Work instructions:
Show each line of the data below that has the string "Code" in it.

-=-=-=-=-

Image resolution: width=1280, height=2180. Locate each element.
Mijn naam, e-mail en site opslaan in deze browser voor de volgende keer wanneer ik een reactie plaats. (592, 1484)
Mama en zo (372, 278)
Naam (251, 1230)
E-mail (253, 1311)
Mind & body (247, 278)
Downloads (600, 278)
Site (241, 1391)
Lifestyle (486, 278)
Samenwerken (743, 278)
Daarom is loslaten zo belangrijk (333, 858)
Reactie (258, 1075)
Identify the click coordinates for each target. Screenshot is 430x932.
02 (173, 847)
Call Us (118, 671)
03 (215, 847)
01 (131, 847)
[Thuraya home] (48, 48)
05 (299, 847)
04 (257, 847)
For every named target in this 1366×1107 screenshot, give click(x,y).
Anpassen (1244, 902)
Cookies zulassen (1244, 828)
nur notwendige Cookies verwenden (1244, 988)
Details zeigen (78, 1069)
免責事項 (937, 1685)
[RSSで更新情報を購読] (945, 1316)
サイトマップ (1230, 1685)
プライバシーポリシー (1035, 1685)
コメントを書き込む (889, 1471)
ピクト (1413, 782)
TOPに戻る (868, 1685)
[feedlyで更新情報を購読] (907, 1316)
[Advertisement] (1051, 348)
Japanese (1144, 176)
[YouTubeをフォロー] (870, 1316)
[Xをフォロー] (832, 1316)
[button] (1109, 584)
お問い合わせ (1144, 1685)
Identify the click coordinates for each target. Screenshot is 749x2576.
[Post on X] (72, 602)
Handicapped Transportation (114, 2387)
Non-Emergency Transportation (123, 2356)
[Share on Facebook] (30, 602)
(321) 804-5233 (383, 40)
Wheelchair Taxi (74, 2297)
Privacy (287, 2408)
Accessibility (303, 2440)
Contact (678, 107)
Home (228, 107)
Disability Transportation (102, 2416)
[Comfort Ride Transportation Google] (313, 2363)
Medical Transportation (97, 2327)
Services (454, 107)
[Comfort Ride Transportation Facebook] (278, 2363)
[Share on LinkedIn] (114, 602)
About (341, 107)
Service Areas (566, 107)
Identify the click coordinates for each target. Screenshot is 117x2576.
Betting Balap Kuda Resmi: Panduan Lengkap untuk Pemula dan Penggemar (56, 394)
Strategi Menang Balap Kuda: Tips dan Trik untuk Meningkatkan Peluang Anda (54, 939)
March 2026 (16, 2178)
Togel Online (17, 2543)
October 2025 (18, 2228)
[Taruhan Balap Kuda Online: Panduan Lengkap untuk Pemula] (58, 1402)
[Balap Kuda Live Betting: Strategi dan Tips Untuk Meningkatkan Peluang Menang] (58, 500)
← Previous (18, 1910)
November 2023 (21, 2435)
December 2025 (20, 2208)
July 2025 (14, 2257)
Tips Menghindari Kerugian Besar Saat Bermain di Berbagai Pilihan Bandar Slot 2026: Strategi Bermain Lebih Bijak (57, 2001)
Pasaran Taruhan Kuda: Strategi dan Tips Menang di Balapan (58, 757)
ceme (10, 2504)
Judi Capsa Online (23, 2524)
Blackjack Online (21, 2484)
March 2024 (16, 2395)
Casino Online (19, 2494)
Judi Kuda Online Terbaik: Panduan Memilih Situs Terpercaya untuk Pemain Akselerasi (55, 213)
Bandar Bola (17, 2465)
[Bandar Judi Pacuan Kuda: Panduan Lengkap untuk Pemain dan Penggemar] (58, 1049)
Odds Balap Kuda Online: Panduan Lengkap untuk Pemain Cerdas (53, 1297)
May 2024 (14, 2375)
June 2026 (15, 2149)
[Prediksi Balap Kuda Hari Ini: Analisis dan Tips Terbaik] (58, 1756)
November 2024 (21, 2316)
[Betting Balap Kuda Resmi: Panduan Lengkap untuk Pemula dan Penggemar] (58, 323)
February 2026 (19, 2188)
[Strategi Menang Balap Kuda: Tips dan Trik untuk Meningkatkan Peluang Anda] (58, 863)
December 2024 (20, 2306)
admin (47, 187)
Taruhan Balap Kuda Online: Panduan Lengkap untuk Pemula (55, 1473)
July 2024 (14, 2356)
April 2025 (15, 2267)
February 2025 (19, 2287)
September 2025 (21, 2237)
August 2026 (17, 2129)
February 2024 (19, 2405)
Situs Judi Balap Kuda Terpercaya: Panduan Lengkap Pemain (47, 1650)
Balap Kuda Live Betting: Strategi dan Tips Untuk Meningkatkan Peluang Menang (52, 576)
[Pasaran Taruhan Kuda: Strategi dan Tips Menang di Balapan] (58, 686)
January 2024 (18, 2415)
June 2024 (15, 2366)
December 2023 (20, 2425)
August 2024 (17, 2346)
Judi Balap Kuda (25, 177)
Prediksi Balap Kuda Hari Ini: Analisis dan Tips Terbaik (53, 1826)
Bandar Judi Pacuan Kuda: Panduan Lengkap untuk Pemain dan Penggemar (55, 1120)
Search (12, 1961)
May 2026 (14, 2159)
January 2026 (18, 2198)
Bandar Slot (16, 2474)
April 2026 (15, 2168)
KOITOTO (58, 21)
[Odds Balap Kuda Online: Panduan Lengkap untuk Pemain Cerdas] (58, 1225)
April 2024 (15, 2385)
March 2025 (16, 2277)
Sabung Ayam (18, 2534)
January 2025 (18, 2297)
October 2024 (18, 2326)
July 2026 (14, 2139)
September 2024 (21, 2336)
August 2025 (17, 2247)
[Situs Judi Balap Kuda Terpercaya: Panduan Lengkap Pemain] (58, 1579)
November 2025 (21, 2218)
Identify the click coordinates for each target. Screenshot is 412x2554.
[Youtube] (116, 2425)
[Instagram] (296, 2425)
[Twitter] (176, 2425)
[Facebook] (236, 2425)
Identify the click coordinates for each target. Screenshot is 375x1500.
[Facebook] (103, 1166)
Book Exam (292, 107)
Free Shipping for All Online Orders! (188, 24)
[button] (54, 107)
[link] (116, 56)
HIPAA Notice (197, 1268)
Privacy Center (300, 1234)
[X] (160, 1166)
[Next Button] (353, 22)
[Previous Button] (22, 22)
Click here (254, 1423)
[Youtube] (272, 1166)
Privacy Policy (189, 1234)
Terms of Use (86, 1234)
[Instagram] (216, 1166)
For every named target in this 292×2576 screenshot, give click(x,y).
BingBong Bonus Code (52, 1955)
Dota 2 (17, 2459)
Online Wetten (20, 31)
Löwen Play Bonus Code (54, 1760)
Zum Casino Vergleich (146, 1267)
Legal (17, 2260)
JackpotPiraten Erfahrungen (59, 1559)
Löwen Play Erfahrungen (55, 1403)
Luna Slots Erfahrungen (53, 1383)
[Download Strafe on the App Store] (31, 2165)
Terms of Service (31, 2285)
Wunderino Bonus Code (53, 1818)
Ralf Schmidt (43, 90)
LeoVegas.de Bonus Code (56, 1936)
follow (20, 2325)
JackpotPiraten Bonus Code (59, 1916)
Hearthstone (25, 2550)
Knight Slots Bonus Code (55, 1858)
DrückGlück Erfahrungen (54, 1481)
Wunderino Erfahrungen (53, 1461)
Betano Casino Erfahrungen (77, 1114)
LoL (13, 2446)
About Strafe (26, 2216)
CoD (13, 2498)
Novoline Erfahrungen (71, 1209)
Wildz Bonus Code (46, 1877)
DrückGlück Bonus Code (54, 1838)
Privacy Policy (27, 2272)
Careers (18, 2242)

-=-=-=-=-

The answer:
BingBong Bonus Code (52, 1955)
Löwen Play Bonus Code (54, 1760)
Wunderino Bonus Code (53, 1818)
LeoVegas.de Bonus Code (56, 1936)
JackpotPiraten Bonus Code (59, 1916)
Knight Slots Bonus Code (55, 1858)
Wildz Bonus Code (46, 1877)
DrückGlück Bonus Code (54, 1838)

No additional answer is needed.